THE REQUEST >> Copy out each of the entries below word for word. Leave the pictures out of your copy.

━━━━━━━━━━━━━━━━━━━━━━━━━━━━━━

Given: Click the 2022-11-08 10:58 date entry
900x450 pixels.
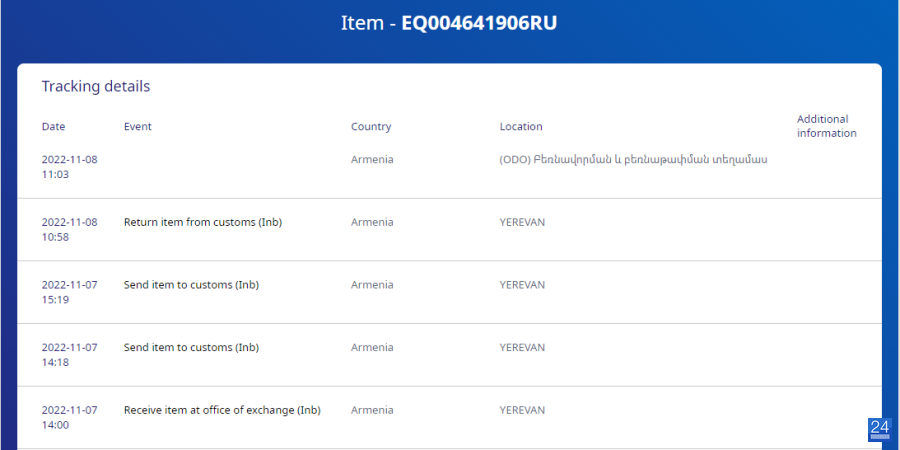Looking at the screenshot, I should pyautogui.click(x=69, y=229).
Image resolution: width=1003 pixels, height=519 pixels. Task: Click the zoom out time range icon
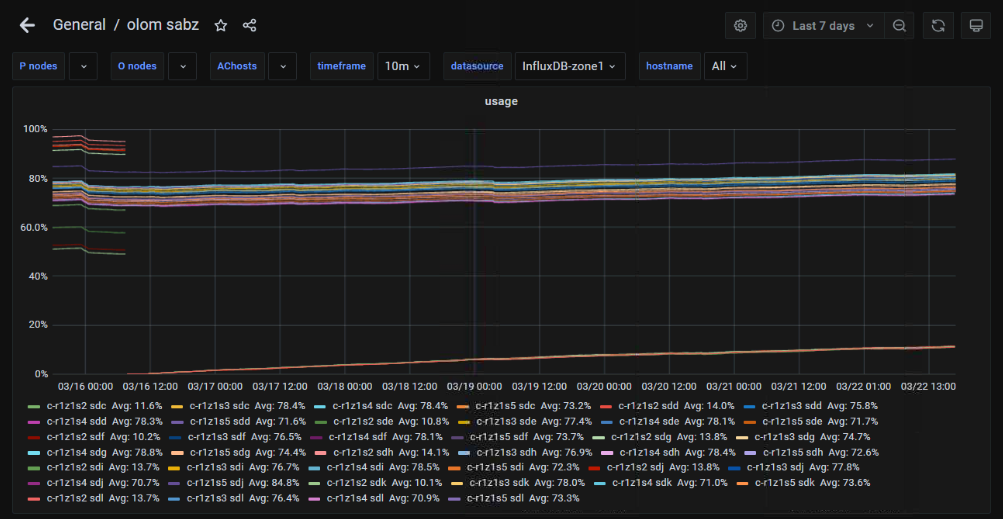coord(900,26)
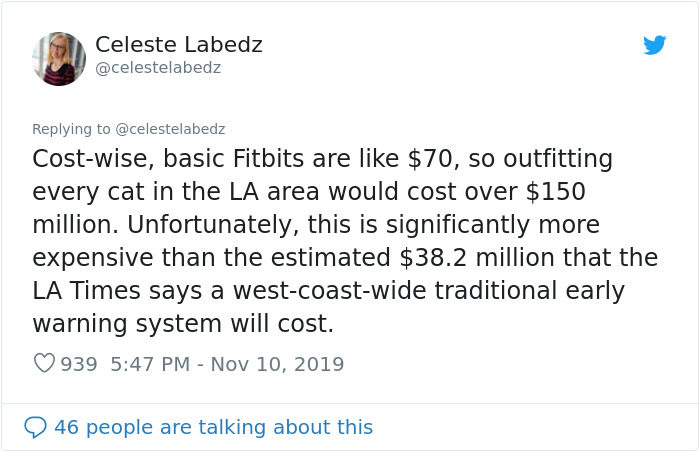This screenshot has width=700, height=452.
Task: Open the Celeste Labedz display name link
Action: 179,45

━━━━━━━━━━━━━━━━━━━━━━━━━━━━━━

EXERCISE SOLUTION >>
Given: Click the 2022-11-08 10:58 date entry
900x450 pixels.
Looking at the screenshot, I should pyautogui.click(x=69, y=229).
Image resolution: width=1003 pixels, height=519 pixels. Task: Click the zoom out time range icon
coord(900,26)
This screenshot has width=700, height=452.
Task: Open the Celeste Labedz display name link
Action: 179,45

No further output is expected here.